_Selection_
I’ve created a gist here with an engine that implements the following methods:

  • setup_run does the setup and fires Events.STARTED
  • run_epoch run exactly one epoch and fires everthing in between Events.EPOCH_STARTED and Events.EPOCH_COMPLETED. If max_epochs is reached, it also runs finish_run.
  • finish_run runs the teardown part and fires Events.COMPLETED.

This engine is attachable or nestable with attach_to_engine. It adds event handlers to events of the parent engine, to fire one time events (STARTED, COMPLETED,…) in sync with the parent engine. In this example, the run_epoch method is attached to parents EPOCH_COMPLETED. This enables to run the nested engines without any changes to the parent engine.

The output is the following:

EVENT: STARTED (parent_engine)
	EVENT: STARTED (nested_engine)
		EVENT: STARTED (doubly_nested_engine1)
		EVENT: STARTED (doubly_nested_engine2)
EVENT: EPOCH_STARTED (parent_engine)
EVENT: EPOCH_COMPLETED (parent_engine)
	EVENT: EPOCH_STARTED (nested_engine)
	EVENT: EPOCH_COMPLETED (nested_engine)
		EVENT: EPOCH_STARTED (doubly_nested_engine1)
		EVENT: EPOCH_COMPLETED (doubly_nested_engine1)
		EVENT: EPOCH_STARTED (doubly_nested_engine2)
		EVENT: EPOCH_COMPLETED (doubly_nested_engine2)
EVENT: EPOCH_STARTED (parent_engine)
EVENT: EPOCH_COMPLETED (parent_engine)
	EVENT: EPOCH_STARTED (nested_engine)
	EVENT: EPOCH_COMPLETED (nested_engine)
		EVENT: EPOCH_STARTED (doubly_nested_engine1)
		EVENT: EPOCH_COMPLETED (doubly_nested_engine1)
		EVENT: EPOCH_STARTED (doubly_nested_engine2)
		EVENT: EPOCH_COMPLETED (doubly_nested_engine2)
EVENT: COMPLETED (parent_engine)
	EVENT: COMPLETED (nested_engine)
		EVENT: COMPLETED (doubly_nested_engine1)
		EVENT: COMPLETED (doubly_nested_engine2)

Another case would be, if the parent engine only serves to drive the run of it’s child engines. Then one could create the parent engine with a process function that runs epochs of the child engines:

def _process_child_engines(engine, child_engines):
    for child_engine in child_engines:
        child_engine.run_epoch()

This could also solve the problem in #1384 (Step 2 in the discussion). The advantage would be that child_engine can also be standalone, so that it can run training using child_engine.run(...) and without making any changes to metrics handlers, loggers etc… In the use case of #1384, the only thing that must be added then is some kind of MetricSummaryHandler that is attached to the parent engine and summarizes the metrics of all child engines.

How could it look like: I am not very familiar with k-fold cross validation but this seems to be a good example. The code below doesn’t work but should give some intuition about the idea:

child_engines = []
for k in range(num_k):
   k_fold_data_loader = get_k_fold_data(k, num_k)
    # setup_engine is a function that sets up the training process for one engine with all it's metrics loggers etc.
    engine = setup_engine(data=k_fold_data_loader)  # function takes arguments like engine.run, stores k_fold_data_loader
    child_engines.append(engine)

_Information provided_
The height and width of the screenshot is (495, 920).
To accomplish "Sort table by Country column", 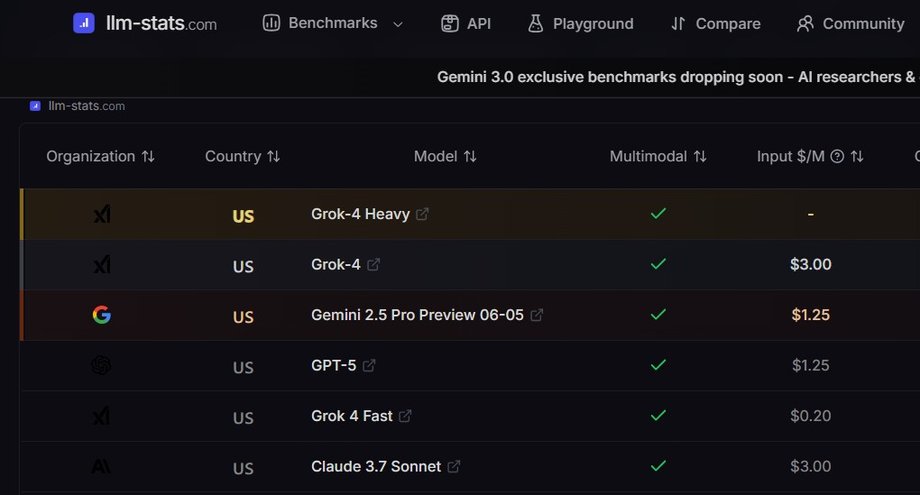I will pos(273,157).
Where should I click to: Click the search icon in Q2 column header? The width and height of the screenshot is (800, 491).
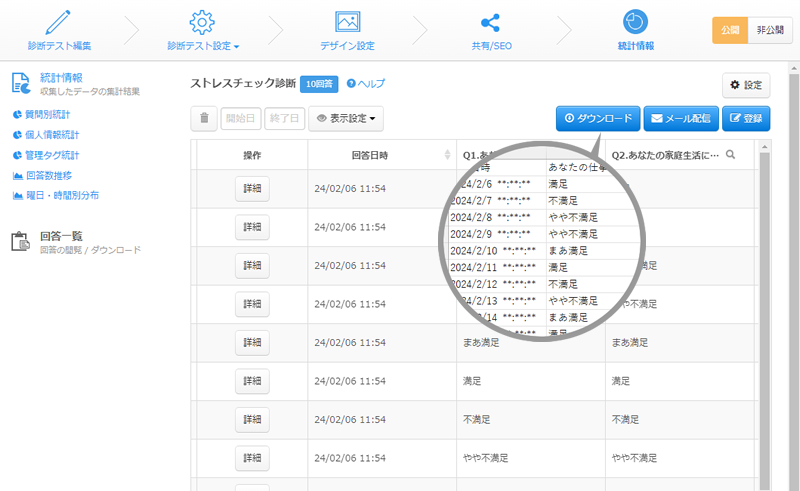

_Exercise instructions_
1. Write out the portion of the post on nested engines from "EVENT: COMPLETED (doubly_nested_engine2)" to "child_engine.run_epoch()".
2. List every engine named in the printed event output of the post on nested engines.

_Final answers_
1.
EVENT: COMPLETED (doubly_nested_engine2)

Another case would be, if the parent engine only serves to drive the run of it’s child engines. Then one could create the parent engine with a process function that runs epochs of the child engines:

def _process_child_engines(engine, child_engines):
    for child_engine in child_engines:
        child_engine.run_epoch()

2. parent_engine, nested_engine, doubly_nested_engine1, doubly_nested_engine2